- Leader: Rakad Salem
- Founded: 1969
- Headquarters: Ramallah, Palestine
- Newspaper: Sawt al-Jamahir
- Ideology: Ba'athism Saddamism
- National affiliation: Palestine Liberation Organization
- International affiliation: Iraqi-led Ba'ath Party
- Colors: Black, Red, White and Green
- Palestinian Legislative Council: 0 / 132

Party flag

= Arab Liberation Front =

Arab Liberation Front (ALF; جبهة التحرير العربية Jabhet Al-Tahrir Al-'Arabiyah) is a minor Palestinian political party, previously controlled by the Iraqi Ba'ath Party, which founded the ALF in 1969 as its Palestinian military wing. It was based out of Iraq and trained by the Iraqi army. The ALF was from its foundation a member of the Palestine Liberation Organization (PLO). Its membership was not limited to Palestinians, as its senior leadership roles included several Lebanese and Jordanian volunteers.

==History and background==
The ALF was founded in April 1969, announced official in August 1969, as a front of the Iraqi-led faction of the Ba'ath Party, then led by Ahmed Hassan al-Bakr. The ALF has always followed Iraqi government policy on all matters. In line with the pan-Arab ideology of the Ba'ath Party, the ALF was initially opposed to "Palestinization" of the Israeli–Palestinian conflict, preferring to argue in terms of the wider Arab world's war with Israel, which it regarded as under the natural leadership of Iraq.

The ALF was the main group active in Iraq's small Palestinian population of approximately 34,000, but a very minor group in all other Palestinian communities. It has maintained a small following in the refugee camps of Lebanon, and has a minuscule presence in the Palestinian territories. Samir Sanunu is the representative of ALF in Lebanon.

The first leader of ALF was its secretary-general, Zeid Heidar. Heidar was born in Syria in the 1930s into a family of Arab nationalists. In 1956 he joined the Ba'ath Party in Syria. In 1968 he went to Iraq after the Iraqi Baath coup of 17 July 1968 and was a part of the Ba'ath Party in Iraq. In 1969, he was appointed by the government of Iraq secretary-general of the Ba'ath Party in Palestine, the ALF. In June 1969 the ALF became a member of the newly formed PLO, a device for Iraq to be able to influence the PLO and the events in Palestine. In 1974, the ALF joined the Rejectionist Front, initially strongly backed by Iraq, which was formed by hard-line Palestinian factions which rejected what they perceived as the increasing moderation of the PLO.

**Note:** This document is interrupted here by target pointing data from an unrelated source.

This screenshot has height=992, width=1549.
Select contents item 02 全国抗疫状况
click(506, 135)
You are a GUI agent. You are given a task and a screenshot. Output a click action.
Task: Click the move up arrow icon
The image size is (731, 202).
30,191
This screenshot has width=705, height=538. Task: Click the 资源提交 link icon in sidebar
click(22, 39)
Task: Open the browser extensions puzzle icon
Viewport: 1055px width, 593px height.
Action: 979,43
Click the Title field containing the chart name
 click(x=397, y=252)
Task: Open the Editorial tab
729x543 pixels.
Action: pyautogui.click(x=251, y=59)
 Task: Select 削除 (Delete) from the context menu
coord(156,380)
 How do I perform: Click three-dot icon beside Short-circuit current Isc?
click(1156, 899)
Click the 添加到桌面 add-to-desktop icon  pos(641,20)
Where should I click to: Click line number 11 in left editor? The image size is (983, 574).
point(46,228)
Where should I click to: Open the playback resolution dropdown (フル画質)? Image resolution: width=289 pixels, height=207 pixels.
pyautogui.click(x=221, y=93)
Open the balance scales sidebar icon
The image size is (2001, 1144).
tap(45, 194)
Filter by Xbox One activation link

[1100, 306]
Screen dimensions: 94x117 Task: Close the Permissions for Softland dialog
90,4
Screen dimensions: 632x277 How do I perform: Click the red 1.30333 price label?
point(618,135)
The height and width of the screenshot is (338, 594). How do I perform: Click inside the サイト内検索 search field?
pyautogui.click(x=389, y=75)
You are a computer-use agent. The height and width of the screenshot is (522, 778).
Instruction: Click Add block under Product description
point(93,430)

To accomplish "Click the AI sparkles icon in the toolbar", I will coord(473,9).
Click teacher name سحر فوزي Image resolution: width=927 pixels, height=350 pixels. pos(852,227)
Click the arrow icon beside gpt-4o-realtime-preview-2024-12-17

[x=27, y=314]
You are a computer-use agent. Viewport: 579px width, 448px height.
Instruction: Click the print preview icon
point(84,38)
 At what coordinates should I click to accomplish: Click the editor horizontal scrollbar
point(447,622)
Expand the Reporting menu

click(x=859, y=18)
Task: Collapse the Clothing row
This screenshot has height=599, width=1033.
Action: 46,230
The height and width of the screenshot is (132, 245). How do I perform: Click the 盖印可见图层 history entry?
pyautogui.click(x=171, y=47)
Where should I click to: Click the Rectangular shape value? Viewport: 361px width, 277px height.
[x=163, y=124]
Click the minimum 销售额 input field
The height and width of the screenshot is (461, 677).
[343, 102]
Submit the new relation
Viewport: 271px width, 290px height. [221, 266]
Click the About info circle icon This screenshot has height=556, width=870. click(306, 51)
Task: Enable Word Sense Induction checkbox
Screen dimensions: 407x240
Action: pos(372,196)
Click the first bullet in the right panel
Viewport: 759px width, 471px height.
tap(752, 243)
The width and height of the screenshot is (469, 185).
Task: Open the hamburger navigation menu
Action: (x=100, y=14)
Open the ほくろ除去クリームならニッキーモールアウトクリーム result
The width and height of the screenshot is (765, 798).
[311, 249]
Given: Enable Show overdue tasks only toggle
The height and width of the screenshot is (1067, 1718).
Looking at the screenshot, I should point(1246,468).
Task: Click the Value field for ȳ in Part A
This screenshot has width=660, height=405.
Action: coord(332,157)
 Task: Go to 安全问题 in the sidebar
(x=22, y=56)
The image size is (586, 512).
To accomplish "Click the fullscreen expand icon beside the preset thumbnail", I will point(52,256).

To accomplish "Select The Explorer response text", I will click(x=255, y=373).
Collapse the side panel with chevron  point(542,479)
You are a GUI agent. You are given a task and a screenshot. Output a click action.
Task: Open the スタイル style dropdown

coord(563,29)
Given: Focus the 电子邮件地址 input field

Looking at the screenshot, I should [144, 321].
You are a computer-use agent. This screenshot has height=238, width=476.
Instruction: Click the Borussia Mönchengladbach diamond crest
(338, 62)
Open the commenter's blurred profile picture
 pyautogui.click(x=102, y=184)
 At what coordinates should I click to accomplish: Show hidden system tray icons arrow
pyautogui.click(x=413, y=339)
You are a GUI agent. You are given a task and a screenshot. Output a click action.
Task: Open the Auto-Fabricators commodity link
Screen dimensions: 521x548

After the PLO entered into the Oslo Accords with Israel, the ALF opposed the accords, in line with Iraqi Ba'athist government policy. This brought about a split in the ALF in 1993, with a pro-Arafat Oslo faction becoming the Palestinian Arab Front and re-locating to the Palestinian territories; while the remainder of the ALF remaining in the Rejectionist Front.

The ALF gained some significance during the al-Aqsa Intifada, which started in 2000, as a distributor of financial contributions from the Iraqi government to families of "martyrs" with extra grants for the families of suicide bombers.

After the 2003 American invasion of Iraq, the fall of the Saddam Hussein's Ba'athist government, and dissolution of the Ba'ath Party, large numbers of the Palestinian refugees who had been living in Iraq were forced to flee Iraq, and many ALF members fled the country for security reasons for Lebanon and the West Bank.

==Leadership==
Other leaders of ALF have included Munif al-Razzaz, Abd al-Wahhab al-Kayyali and Abdel-Rahim Ahmed. al-Kayyali became secretary-general in at least 1972–74, and served on the PLO Executive Council from January 1973. He was assassinated in Beirut in 1981 by unidentified gunmen. Ahmed was the secretary-general from 1975 (possibly 1974) until his death in 1991, and was a member of PLO Executive Council from 1977. The present secretary-general is Rakad Salem (Abu Mahmoud) who was held in Israeli jail between 2001 and 2006.

==Present situation==
Today, the secretary-general of ALF continues to be Rakad Salem, who holds Iraqi citizenship. He was imprisoned by Israel in 2001 for distributing Iraqi funds to families of suicide bombers. He was one of 57 Palestinians released in 2006 as a goodwill gesture. The ALF continues to have a seat on the PLO Executive Committee, since 1993 held by Mahmoud Ismael. What the status and position of the ALF is since the 2003 end of Iraqi support is uncertain.

The headquarters of ALF are in Ramallah, West Bank. The ALF published a monthly newspaper, Sawt al-Jamahir (Arabic: Voice of the Masses), which was edited by Rakad Salem. The newspaper was financed by the Iraqi government until 2003, and it is uncertain whether the paper has continued to be published since then.

ALF has not been involved in armed attacks on Israel since at least the early 1990s, and it is no longer believed to possess any significant military capabilities.